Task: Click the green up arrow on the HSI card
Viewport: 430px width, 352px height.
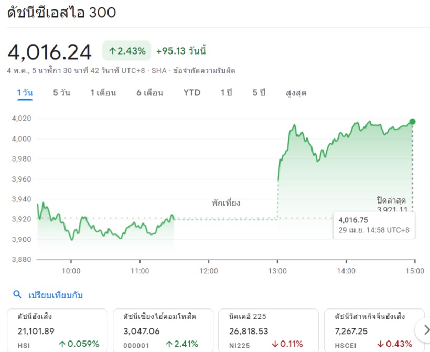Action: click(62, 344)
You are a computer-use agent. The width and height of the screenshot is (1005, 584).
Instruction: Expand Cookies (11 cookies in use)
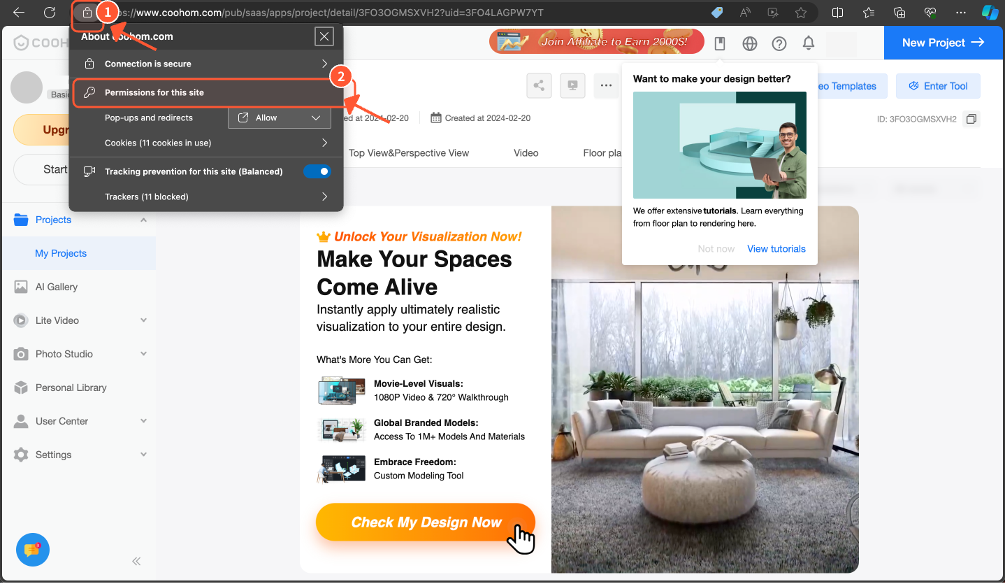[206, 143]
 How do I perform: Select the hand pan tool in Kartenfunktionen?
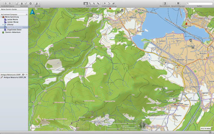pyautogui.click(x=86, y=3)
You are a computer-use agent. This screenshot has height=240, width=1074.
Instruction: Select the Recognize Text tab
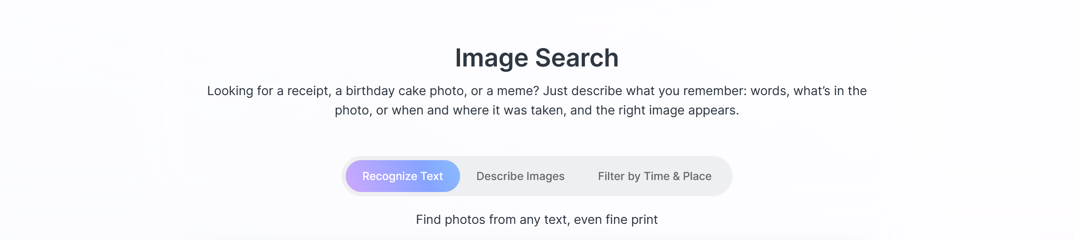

---

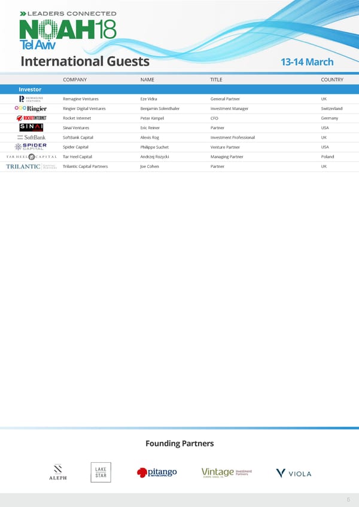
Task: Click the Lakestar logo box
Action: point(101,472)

...

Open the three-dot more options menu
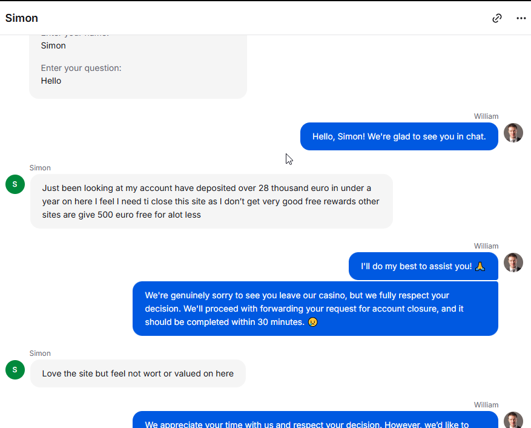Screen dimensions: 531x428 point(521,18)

Requirement: Rewrite the data from the line containing "You are a computer-use agent. The" down through the line containing "pyautogui.click(x=86, y=3)", changing "Expand" to "Open" and keeping everything else the same. Leave the pictures out.

Answer to this exercise:
You are a computer-use agent. The width and height of the screenshot is (1005, 584).
Instruction: Open Cookies (11 cookies in use)
[206, 143]
 How do I perform: Select the hand pan tool in Kartenfunktionen?
pyautogui.click(x=86, y=3)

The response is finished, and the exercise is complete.